* _What you need to do_: Can you write out, word for word, the lines starting at the one that contains "You are a computer-use agent. The image size is (979, 440)." and ending at the one that contains "point(760,373)", with both of those lines included?

Entries on finding words and elements:
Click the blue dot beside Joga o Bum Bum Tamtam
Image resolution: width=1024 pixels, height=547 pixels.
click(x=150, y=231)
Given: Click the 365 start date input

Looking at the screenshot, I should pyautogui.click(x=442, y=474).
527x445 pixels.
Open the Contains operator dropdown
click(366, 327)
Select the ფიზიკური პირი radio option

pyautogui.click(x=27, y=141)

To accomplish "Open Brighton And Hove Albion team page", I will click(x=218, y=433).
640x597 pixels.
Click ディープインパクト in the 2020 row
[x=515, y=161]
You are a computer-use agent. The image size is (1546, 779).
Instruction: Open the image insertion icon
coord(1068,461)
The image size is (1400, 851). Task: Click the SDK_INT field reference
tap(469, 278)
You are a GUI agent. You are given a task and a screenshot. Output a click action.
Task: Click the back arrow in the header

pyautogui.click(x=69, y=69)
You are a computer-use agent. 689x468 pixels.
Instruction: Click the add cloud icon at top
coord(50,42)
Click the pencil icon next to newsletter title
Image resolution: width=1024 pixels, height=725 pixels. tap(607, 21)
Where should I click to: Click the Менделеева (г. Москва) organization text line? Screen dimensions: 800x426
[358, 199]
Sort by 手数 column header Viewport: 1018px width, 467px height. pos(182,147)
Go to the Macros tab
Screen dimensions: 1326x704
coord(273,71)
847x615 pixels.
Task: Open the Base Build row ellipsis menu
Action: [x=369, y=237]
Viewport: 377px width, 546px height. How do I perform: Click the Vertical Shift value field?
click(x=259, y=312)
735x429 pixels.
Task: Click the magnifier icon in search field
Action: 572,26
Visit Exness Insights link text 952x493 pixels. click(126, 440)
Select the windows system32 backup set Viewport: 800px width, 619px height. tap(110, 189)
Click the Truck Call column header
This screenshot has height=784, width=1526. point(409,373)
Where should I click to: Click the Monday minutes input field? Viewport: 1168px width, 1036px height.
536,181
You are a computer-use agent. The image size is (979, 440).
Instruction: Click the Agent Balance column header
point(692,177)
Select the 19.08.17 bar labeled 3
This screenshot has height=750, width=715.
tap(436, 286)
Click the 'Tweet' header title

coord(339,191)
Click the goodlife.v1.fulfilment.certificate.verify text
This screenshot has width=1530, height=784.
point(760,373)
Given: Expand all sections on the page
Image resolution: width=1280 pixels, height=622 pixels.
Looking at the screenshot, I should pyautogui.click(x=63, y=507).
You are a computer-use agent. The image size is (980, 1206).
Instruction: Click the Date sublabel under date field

* _Solution to this task_:
You are a computer-use agent. The image size is (979, 440).
Instruction: Click the Agent Balance column header
point(692,177)
Select the 19.08.17 bar labeled 3
This screenshot has height=750, width=715.
tap(436, 286)
Click the 'Tweet' header title

coord(339,191)
Click the goodlife.v1.fulfilment.certificate.verify text
This screenshot has width=1530, height=784.
point(760,373)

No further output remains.